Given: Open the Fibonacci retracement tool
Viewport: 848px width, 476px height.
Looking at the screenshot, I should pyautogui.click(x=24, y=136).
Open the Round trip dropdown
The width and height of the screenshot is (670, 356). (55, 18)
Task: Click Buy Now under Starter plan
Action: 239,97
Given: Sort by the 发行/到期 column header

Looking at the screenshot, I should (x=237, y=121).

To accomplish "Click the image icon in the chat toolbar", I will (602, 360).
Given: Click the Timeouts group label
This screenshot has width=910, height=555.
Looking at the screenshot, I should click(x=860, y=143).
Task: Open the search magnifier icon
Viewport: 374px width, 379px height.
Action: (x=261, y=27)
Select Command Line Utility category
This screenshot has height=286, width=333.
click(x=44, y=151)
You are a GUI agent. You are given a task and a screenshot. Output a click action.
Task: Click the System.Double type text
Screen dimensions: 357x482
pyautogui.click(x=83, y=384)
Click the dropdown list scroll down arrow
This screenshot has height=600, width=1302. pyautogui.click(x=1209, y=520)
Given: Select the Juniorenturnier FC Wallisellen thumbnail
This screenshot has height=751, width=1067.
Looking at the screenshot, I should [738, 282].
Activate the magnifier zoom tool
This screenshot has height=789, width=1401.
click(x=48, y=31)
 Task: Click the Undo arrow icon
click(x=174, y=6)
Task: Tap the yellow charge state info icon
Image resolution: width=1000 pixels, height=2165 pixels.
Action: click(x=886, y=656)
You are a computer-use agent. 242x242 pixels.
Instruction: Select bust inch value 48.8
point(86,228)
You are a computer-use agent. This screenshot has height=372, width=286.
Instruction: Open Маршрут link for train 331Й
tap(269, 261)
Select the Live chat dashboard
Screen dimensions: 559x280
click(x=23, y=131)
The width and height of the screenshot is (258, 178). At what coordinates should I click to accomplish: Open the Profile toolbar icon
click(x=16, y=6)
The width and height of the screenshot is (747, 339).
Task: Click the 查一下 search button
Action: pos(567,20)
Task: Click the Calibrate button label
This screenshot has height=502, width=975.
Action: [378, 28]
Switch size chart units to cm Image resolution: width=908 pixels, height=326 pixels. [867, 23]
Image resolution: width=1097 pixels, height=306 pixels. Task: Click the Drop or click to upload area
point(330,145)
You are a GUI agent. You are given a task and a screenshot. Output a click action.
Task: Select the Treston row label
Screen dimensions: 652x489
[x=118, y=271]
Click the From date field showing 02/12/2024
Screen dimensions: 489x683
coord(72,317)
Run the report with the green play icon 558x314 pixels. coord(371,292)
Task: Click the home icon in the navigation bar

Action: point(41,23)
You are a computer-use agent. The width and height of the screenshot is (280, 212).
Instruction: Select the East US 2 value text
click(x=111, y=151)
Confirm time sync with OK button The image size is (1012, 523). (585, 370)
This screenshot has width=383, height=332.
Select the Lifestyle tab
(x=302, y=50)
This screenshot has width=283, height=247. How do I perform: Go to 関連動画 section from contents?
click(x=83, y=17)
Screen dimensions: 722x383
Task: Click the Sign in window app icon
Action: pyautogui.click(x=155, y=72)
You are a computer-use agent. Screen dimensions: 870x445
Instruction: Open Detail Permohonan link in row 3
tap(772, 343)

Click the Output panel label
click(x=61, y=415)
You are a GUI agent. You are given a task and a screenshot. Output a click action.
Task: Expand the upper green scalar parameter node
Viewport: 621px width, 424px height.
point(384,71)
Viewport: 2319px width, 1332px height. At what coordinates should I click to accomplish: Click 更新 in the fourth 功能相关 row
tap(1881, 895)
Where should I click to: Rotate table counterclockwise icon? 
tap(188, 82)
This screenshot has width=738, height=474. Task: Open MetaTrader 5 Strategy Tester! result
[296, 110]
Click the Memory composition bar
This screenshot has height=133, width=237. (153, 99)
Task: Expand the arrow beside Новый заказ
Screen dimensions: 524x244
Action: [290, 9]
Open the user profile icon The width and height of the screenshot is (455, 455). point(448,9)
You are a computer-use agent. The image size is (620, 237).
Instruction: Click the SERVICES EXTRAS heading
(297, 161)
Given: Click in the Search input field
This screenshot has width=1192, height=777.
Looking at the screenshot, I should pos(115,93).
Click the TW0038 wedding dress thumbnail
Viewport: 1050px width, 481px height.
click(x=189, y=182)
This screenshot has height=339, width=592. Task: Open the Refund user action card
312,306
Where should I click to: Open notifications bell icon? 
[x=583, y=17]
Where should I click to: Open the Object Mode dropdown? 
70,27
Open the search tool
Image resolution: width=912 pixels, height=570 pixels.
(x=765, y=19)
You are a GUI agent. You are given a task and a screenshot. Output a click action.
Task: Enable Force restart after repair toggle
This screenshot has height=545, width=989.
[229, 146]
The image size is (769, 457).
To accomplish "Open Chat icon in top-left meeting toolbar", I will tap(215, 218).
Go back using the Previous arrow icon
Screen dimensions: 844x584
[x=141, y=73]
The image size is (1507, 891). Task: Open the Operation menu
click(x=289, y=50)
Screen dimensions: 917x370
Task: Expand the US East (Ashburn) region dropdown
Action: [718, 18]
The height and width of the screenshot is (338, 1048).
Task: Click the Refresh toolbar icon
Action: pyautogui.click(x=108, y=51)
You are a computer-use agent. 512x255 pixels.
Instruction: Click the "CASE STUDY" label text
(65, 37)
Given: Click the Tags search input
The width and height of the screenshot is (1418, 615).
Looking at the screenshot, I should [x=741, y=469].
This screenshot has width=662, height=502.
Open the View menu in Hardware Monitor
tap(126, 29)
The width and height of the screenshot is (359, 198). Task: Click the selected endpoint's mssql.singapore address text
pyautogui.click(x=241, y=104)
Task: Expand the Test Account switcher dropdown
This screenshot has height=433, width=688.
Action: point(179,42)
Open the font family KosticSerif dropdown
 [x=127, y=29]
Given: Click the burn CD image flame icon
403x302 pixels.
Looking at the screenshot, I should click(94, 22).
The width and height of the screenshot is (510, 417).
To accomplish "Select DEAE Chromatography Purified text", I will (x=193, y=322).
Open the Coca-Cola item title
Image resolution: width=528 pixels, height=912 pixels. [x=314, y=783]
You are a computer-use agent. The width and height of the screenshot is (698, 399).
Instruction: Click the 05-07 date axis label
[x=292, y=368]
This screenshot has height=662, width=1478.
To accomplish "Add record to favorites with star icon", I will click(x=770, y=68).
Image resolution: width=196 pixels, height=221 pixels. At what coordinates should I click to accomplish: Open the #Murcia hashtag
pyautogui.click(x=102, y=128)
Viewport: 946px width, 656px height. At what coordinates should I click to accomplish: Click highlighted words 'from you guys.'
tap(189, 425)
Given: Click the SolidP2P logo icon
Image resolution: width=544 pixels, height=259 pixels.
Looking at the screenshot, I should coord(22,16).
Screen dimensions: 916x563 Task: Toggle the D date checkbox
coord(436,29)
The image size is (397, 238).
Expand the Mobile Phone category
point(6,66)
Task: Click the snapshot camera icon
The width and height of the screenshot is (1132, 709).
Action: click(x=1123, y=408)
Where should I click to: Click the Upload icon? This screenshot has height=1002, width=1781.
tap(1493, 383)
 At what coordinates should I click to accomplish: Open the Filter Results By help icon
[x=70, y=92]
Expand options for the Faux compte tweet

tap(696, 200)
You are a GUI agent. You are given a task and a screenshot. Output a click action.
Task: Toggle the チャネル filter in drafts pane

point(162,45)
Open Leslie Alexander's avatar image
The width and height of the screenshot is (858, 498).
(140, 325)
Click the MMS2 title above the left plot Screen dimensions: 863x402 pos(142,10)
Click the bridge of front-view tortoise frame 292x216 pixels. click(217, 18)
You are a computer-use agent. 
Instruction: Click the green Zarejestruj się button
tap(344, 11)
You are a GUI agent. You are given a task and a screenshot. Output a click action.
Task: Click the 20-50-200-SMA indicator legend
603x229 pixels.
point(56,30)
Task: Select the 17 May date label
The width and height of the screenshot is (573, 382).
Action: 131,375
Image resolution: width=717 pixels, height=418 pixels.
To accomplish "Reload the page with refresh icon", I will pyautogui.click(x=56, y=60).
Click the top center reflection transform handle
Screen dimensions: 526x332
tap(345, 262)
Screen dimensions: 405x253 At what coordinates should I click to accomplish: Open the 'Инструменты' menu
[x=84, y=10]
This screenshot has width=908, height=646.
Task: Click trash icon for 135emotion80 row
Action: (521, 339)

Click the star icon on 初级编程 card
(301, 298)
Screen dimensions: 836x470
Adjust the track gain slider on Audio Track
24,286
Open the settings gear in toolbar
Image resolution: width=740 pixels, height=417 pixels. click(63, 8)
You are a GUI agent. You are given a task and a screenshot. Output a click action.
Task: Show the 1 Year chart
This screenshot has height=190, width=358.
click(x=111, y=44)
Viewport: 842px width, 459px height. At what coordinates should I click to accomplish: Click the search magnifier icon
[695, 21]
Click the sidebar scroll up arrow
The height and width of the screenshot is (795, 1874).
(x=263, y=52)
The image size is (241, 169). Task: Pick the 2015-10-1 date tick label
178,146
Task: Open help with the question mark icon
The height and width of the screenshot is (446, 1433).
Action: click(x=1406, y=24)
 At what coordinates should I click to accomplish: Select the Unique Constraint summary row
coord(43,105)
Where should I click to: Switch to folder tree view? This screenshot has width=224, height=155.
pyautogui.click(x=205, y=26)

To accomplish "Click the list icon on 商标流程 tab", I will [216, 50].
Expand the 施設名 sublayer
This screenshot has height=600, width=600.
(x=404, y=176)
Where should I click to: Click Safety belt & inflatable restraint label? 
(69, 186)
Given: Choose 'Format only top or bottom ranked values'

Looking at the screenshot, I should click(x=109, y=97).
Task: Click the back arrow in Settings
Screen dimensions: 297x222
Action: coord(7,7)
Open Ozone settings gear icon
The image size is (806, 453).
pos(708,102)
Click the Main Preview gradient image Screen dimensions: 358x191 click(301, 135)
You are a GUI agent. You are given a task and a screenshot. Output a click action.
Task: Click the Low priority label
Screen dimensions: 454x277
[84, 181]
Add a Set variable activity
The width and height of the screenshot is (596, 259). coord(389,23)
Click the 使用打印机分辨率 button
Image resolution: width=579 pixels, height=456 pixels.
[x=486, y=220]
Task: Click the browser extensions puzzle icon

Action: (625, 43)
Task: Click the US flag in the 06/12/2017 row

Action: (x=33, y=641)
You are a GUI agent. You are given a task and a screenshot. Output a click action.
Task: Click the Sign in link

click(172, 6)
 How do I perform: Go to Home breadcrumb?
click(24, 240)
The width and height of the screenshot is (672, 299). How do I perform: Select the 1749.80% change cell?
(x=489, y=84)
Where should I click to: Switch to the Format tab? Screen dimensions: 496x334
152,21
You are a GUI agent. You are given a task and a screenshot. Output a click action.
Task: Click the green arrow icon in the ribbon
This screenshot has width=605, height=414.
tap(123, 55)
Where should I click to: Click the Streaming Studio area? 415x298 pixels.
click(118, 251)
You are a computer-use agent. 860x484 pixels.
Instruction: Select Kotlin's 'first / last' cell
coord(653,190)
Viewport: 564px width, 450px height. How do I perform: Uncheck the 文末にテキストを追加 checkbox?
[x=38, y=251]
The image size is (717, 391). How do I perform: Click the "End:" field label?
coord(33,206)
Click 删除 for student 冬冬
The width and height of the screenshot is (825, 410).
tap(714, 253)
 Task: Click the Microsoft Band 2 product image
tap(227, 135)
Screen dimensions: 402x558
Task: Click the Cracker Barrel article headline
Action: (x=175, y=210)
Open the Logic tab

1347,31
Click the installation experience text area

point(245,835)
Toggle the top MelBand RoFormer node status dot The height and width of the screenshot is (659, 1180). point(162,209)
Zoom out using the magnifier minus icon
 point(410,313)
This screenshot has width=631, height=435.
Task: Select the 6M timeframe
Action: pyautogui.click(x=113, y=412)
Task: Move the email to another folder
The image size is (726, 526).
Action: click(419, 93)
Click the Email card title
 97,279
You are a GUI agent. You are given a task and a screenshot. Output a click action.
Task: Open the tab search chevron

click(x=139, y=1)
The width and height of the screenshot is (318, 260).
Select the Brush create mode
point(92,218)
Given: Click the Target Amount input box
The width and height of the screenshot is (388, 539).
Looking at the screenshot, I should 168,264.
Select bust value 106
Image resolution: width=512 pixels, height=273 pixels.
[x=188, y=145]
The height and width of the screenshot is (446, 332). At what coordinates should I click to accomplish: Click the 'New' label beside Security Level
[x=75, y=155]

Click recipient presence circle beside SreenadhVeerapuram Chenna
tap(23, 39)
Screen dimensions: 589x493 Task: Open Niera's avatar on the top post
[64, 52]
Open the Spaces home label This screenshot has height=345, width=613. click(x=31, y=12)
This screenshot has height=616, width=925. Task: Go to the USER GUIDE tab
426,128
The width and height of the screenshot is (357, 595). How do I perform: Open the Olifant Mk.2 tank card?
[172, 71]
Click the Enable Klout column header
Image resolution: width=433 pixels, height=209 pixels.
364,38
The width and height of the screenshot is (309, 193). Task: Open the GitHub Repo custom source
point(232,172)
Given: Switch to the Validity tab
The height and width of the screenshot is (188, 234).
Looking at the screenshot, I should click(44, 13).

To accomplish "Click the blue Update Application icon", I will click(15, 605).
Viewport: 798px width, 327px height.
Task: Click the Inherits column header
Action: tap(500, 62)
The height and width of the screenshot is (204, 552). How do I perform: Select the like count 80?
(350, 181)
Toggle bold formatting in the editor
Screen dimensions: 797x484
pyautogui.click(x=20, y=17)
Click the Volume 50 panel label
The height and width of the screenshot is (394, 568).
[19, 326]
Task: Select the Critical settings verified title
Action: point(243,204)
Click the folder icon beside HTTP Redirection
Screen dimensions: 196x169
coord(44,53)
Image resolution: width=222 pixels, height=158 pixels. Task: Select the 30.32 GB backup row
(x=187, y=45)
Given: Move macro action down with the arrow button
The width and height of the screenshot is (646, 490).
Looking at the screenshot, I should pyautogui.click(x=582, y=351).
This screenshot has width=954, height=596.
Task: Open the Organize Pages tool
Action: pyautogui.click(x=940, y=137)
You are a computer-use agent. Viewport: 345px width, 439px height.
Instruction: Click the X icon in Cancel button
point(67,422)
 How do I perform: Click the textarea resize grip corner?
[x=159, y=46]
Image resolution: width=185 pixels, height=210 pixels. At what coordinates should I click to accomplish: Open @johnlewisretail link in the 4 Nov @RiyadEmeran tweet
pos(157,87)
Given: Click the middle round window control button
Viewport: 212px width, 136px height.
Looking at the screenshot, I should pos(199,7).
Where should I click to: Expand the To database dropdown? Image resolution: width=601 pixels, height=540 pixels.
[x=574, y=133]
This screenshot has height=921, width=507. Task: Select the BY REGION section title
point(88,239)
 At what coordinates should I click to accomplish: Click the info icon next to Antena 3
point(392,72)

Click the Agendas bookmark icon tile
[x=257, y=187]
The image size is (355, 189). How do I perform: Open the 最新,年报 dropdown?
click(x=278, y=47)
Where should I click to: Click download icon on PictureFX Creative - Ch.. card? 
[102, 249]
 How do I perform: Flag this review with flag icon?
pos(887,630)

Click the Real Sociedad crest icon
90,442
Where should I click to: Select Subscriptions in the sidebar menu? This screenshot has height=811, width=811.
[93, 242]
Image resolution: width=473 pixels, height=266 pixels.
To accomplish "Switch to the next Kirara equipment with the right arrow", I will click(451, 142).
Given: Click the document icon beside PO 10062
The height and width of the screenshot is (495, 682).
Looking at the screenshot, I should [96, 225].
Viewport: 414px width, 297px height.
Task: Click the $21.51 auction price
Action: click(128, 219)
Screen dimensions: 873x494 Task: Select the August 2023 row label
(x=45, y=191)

------------------------------------

■ **To do**: If a line in the material contains the word "chart", copy that line.

■ **Response**:
Switch size chart units to cm Image resolution: width=908 pixels, height=326 pixels. [867, 23]
Task: Show the 1 Year chart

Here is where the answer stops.